• Work to be completed: Starting from the line containing "The width and height of the screenshot is (588, 368).", write out the rest of the entries exactly, through the final line, including nothing else.

[Stored items]

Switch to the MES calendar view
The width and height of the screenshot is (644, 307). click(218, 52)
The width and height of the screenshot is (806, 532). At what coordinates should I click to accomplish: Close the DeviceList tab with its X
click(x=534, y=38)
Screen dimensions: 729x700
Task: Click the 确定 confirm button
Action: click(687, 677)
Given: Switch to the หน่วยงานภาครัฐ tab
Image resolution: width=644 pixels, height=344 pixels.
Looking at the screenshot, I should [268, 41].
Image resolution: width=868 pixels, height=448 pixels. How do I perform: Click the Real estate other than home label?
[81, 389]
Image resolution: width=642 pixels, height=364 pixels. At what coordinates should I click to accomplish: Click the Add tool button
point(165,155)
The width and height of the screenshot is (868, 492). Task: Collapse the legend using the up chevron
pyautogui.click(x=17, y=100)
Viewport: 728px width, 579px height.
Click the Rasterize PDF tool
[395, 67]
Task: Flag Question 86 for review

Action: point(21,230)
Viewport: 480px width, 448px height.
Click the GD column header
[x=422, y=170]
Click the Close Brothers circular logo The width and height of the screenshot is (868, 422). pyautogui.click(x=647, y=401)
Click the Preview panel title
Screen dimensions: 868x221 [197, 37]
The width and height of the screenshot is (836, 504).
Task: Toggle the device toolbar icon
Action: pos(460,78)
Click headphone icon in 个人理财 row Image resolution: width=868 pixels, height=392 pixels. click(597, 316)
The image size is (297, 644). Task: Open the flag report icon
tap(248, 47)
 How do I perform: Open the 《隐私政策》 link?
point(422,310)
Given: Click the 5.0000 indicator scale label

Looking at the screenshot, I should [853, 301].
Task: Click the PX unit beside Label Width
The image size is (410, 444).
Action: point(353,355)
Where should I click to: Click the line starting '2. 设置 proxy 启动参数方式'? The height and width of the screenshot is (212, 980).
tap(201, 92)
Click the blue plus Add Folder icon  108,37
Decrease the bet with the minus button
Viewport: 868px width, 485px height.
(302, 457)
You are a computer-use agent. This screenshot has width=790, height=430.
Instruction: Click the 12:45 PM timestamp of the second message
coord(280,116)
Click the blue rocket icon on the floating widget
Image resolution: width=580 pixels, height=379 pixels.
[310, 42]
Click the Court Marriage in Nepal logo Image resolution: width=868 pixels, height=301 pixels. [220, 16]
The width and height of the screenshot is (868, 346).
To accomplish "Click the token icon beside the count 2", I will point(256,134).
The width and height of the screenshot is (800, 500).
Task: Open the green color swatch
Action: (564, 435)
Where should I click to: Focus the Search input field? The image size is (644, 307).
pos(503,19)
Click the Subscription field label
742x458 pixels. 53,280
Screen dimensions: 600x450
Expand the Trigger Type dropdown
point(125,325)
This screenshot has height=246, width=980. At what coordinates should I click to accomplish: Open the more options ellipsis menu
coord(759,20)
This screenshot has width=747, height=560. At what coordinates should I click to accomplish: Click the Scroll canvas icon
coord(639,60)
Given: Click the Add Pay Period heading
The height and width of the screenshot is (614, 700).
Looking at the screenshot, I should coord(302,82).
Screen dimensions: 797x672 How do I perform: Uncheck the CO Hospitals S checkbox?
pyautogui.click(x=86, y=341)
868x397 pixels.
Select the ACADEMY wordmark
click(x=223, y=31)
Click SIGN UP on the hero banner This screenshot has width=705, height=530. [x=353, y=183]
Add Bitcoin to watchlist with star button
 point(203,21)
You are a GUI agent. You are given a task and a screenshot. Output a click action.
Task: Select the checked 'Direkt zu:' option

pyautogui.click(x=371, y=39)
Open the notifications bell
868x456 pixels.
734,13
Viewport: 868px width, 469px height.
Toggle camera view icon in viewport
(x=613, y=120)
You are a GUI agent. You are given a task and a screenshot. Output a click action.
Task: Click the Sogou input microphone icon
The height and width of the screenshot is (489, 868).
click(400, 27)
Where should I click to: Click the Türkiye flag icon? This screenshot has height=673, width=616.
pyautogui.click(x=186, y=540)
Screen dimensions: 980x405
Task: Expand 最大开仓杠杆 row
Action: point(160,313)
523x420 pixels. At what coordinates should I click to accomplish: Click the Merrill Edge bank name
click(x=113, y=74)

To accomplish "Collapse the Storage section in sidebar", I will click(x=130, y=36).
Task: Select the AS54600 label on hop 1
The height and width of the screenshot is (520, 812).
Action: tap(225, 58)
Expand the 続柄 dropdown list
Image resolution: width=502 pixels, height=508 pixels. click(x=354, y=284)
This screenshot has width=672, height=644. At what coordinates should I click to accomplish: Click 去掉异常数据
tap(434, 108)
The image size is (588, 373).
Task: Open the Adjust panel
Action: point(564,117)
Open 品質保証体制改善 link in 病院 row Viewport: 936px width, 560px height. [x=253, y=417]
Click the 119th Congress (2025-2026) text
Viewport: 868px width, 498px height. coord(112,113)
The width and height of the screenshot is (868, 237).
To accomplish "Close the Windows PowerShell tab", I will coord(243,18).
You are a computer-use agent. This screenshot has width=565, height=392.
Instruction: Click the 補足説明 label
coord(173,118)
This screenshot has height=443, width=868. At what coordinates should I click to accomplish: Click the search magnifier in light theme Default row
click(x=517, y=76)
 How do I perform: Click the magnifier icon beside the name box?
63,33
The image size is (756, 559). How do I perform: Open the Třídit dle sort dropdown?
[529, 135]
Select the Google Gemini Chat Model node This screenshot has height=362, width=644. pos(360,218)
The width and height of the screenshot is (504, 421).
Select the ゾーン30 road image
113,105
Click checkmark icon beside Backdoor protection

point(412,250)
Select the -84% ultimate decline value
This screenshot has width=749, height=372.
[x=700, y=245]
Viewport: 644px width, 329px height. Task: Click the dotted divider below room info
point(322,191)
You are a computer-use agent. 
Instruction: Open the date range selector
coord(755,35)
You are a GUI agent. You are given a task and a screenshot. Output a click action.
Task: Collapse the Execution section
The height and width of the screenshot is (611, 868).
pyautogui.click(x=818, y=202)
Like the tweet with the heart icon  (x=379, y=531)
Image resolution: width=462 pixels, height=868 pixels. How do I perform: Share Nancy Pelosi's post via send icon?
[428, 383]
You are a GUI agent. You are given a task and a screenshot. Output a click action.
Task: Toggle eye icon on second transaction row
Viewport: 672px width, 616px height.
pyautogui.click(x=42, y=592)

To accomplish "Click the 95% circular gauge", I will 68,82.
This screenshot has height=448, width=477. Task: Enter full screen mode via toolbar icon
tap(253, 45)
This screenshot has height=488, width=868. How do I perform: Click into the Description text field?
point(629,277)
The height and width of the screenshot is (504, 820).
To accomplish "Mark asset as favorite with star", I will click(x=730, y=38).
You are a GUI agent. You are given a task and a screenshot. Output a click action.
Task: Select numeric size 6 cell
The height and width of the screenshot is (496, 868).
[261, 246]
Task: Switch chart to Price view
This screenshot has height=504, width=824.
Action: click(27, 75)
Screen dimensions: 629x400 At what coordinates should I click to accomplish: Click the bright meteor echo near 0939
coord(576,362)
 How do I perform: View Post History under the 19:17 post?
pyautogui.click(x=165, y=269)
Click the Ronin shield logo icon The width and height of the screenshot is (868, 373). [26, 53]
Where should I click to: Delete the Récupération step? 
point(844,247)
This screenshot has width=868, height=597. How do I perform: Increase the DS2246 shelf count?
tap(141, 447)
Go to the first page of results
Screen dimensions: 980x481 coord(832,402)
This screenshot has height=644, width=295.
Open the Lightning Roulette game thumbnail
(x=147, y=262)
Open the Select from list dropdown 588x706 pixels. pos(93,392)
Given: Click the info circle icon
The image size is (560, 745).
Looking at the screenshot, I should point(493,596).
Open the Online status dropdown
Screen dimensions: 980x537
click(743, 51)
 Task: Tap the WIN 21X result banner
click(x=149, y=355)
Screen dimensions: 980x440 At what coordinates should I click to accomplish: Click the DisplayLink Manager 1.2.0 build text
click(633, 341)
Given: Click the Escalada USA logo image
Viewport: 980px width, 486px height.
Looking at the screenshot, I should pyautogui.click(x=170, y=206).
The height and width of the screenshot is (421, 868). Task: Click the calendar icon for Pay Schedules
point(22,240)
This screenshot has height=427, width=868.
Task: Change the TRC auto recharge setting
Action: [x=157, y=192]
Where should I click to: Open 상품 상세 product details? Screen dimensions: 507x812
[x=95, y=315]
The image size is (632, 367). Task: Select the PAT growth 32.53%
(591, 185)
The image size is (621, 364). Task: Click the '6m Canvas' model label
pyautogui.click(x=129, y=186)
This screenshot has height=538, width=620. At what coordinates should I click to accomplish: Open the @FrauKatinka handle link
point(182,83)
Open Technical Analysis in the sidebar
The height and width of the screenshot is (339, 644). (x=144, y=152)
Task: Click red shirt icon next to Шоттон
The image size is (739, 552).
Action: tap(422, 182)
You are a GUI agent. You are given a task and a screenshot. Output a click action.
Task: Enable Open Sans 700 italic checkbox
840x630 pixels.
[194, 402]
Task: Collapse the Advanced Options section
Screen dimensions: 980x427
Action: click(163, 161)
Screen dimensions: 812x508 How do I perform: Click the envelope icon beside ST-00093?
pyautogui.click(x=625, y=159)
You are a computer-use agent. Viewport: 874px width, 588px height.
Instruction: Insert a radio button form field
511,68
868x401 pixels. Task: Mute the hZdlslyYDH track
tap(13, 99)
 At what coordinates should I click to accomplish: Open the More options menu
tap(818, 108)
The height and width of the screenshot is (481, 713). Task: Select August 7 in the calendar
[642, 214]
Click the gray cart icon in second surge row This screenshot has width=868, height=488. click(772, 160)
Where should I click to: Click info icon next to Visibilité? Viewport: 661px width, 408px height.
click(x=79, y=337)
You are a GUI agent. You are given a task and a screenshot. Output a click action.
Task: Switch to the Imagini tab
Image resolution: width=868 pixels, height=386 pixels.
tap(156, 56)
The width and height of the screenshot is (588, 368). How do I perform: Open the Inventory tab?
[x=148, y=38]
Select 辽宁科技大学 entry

• Answer section:
The width and height of the screenshot is (588, 368). How do I perform: Open the Inventory tab?
[x=148, y=38]
Select 辽宁科技大学 entry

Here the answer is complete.